- _WHAT TO DO_
Restating the records exactly is the whole task.

(Stored data entries)
------------------------------

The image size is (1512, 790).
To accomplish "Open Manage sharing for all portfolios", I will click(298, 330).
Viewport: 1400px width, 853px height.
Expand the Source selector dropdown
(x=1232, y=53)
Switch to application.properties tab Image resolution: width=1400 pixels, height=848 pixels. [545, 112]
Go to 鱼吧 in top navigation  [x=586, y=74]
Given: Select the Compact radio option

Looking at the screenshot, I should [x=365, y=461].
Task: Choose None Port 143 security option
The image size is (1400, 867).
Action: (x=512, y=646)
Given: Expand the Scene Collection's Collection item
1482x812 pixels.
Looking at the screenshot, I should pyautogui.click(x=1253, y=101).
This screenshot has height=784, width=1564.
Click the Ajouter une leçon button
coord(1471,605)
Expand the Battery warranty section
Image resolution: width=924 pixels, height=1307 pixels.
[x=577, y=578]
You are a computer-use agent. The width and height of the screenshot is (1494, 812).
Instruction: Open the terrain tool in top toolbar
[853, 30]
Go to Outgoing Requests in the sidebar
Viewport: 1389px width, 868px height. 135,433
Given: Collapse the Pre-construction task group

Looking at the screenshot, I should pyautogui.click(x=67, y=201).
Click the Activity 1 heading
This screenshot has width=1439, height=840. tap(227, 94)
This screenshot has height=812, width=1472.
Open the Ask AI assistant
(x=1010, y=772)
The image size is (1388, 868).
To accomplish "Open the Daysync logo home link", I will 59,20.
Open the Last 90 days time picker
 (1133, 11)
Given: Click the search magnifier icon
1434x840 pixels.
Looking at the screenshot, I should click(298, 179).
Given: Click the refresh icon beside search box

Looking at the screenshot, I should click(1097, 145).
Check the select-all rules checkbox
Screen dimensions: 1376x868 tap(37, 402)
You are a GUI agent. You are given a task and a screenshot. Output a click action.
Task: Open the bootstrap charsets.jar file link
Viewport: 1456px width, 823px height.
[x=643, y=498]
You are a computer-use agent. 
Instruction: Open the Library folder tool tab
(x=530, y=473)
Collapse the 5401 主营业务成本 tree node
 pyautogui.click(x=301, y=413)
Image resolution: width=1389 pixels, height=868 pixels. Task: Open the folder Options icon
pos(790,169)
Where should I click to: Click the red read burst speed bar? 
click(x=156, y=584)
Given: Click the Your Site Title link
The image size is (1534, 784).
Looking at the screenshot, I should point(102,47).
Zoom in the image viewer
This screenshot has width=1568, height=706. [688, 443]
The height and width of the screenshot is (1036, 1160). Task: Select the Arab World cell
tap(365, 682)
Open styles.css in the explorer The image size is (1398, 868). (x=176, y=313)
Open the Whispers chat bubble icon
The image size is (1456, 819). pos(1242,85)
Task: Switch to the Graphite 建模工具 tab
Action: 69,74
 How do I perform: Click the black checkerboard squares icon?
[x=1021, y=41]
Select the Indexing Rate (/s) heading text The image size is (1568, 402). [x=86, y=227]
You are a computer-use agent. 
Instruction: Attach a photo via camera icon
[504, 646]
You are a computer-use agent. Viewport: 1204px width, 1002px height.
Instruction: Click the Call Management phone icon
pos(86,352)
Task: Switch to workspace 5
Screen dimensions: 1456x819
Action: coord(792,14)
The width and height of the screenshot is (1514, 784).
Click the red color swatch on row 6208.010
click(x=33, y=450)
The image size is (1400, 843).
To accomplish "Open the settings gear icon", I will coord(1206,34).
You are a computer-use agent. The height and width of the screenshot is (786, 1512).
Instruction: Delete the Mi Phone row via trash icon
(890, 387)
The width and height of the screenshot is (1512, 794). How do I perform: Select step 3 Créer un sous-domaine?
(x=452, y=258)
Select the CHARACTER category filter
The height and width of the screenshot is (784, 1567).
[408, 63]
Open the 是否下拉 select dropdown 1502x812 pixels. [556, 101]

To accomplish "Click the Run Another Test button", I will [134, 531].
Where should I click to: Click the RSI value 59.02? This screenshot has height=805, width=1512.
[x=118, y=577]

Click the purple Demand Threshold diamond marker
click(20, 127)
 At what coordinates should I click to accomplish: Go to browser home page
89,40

------------------------------

- _ANSWER TO THIS EXERCISE_
The image size is (1512, 790).
To accomplish "Open Manage sharing for all portfolios", I will click(298, 330).
Viewport: 1400px width, 853px height.
Expand the Source selector dropdown
(x=1232, y=53)
Switch to application.properties tab Image resolution: width=1400 pixels, height=848 pixels. [545, 112]
Go to 鱼吧 in top navigation  [x=586, y=74]
Given: Select the Compact radio option

Looking at the screenshot, I should [x=365, y=461].
Task: Choose None Port 143 security option
The image size is (1400, 867).
Action: (x=512, y=646)
Given: Expand the Scene Collection's Collection item
1482x812 pixels.
Looking at the screenshot, I should pyautogui.click(x=1253, y=101).
This screenshot has height=784, width=1564.
Click the Ajouter une leçon button
coord(1471,605)
Expand the Battery warranty section
Image resolution: width=924 pixels, height=1307 pixels.
[x=577, y=578]
You are a computer-use agent. The width and height of the screenshot is (1494, 812).
Instruction: Open the terrain tool in top toolbar
[853, 30]
Go to Outgoing Requests in the sidebar
Viewport: 1389px width, 868px height. 135,433
Given: Collapse the Pre-construction task group

Looking at the screenshot, I should pyautogui.click(x=67, y=201).
Click the Activity 1 heading
This screenshot has width=1439, height=840. tap(227, 94)
This screenshot has height=812, width=1472.
Open the Ask AI assistant
(x=1010, y=772)
The image size is (1388, 868).
To accomplish "Open the Daysync logo home link", I will 59,20.
Open the Last 90 days time picker
 (1133, 11)
Given: Click the search magnifier icon
1434x840 pixels.
Looking at the screenshot, I should click(298, 179).
Given: Click the refresh icon beside search box

Looking at the screenshot, I should click(1097, 145).
Check the select-all rules checkbox
Screen dimensions: 1376x868 tap(37, 402)
You are a GUI agent. You are given a task and a screenshot. Output a click action.
Task: Open the bootstrap charsets.jar file link
Viewport: 1456px width, 823px height.
[x=643, y=498]
You are a computer-use agent. 
Instruction: Open the Library folder tool tab
(x=530, y=473)
Collapse the 5401 主营业务成本 tree node
 pyautogui.click(x=301, y=413)
Image resolution: width=1389 pixels, height=868 pixels. Task: Open the folder Options icon
pos(790,169)
Where should I click to: Click the red read burst speed bar? 
click(x=156, y=584)
Given: Click the Your Site Title link
The image size is (1534, 784).
Looking at the screenshot, I should point(102,47).
Zoom in the image viewer
This screenshot has width=1568, height=706. [688, 443]
The height and width of the screenshot is (1036, 1160). Task: Select the Arab World cell
tap(365, 682)
Open styles.css in the explorer The image size is (1398, 868). (x=176, y=313)
Open the Whispers chat bubble icon
The image size is (1456, 819). pos(1242,85)
Task: Switch to the Graphite 建模工具 tab
Action: 69,74
 How do I perform: Click the black checkerboard squares icon?
[x=1021, y=41]
Select the Indexing Rate (/s) heading text The image size is (1568, 402). [x=86, y=227]
You are a computer-use agent. 
Instruction: Attach a photo via camera icon
[504, 646]
You are a computer-use agent. Viewport: 1204px width, 1002px height.
Instruction: Click the Call Management phone icon
pos(86,352)
Task: Switch to workspace 5
Screen dimensions: 1456x819
Action: coord(792,14)
The width and height of the screenshot is (1514, 784).
Click the red color swatch on row 6208.010
click(x=33, y=450)
The image size is (1400, 843).
To accomplish "Open the settings gear icon", I will coord(1206,34).
You are a computer-use agent. The height and width of the screenshot is (786, 1512).
Instruction: Delete the Mi Phone row via trash icon
(890, 387)
The width and height of the screenshot is (1512, 794). How do I perform: Select step 3 Créer un sous-domaine?
(x=452, y=258)
Select the CHARACTER category filter
The height and width of the screenshot is (784, 1567).
[408, 63]
Open the 是否下拉 select dropdown 1502x812 pixels. [556, 101]

To accomplish "Click the Run Another Test button", I will [134, 531].
Where should I click to: Click the RSI value 59.02? This screenshot has height=805, width=1512.
[x=118, y=577]

Click the purple Demand Threshold diamond marker
click(20, 127)
 At what coordinates should I click to accomplish: Go to browser home page
89,40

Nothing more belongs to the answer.